:: What to do ::
From the listing below, return each line that includes "agent".

:: Records provided ::
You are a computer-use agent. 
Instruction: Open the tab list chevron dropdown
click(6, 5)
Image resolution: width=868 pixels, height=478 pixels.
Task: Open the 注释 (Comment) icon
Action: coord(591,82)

==

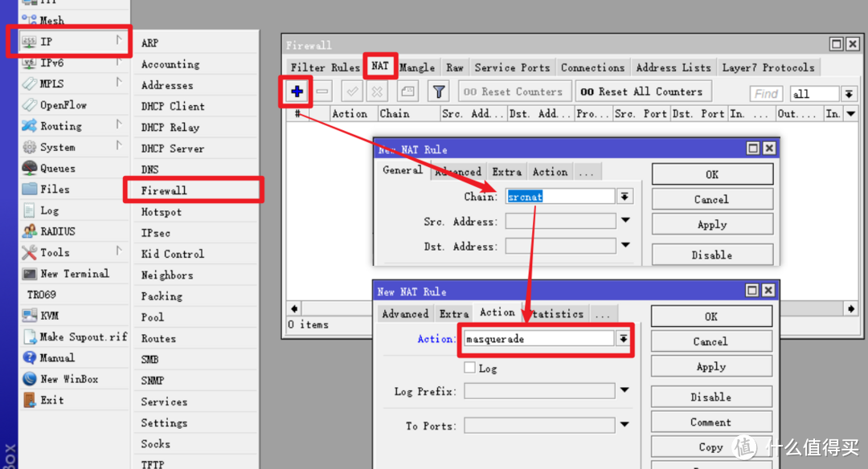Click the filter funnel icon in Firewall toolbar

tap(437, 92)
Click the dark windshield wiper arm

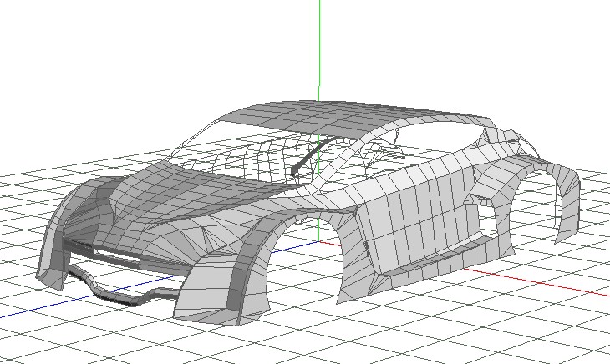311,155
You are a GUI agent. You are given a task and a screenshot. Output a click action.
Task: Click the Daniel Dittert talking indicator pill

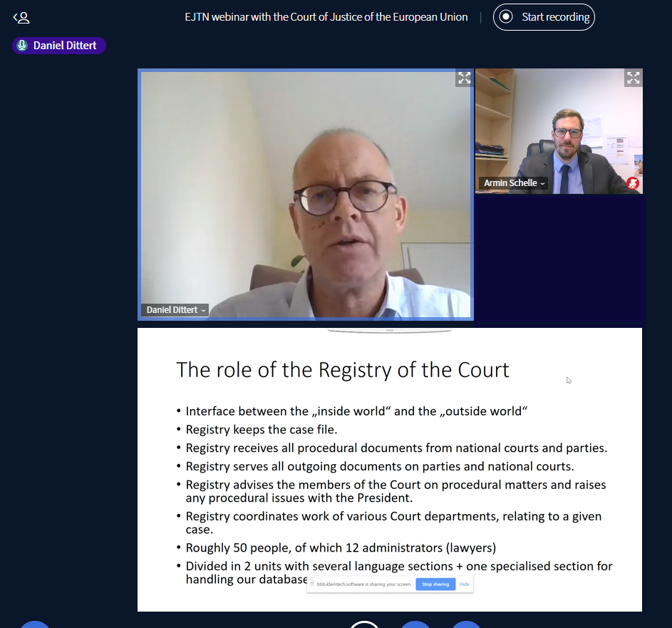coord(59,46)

:: Answer to this exercise ::
You are a computer-use agent. 
You are a GUI agent. You are given a task and a screenshot. Output a click action.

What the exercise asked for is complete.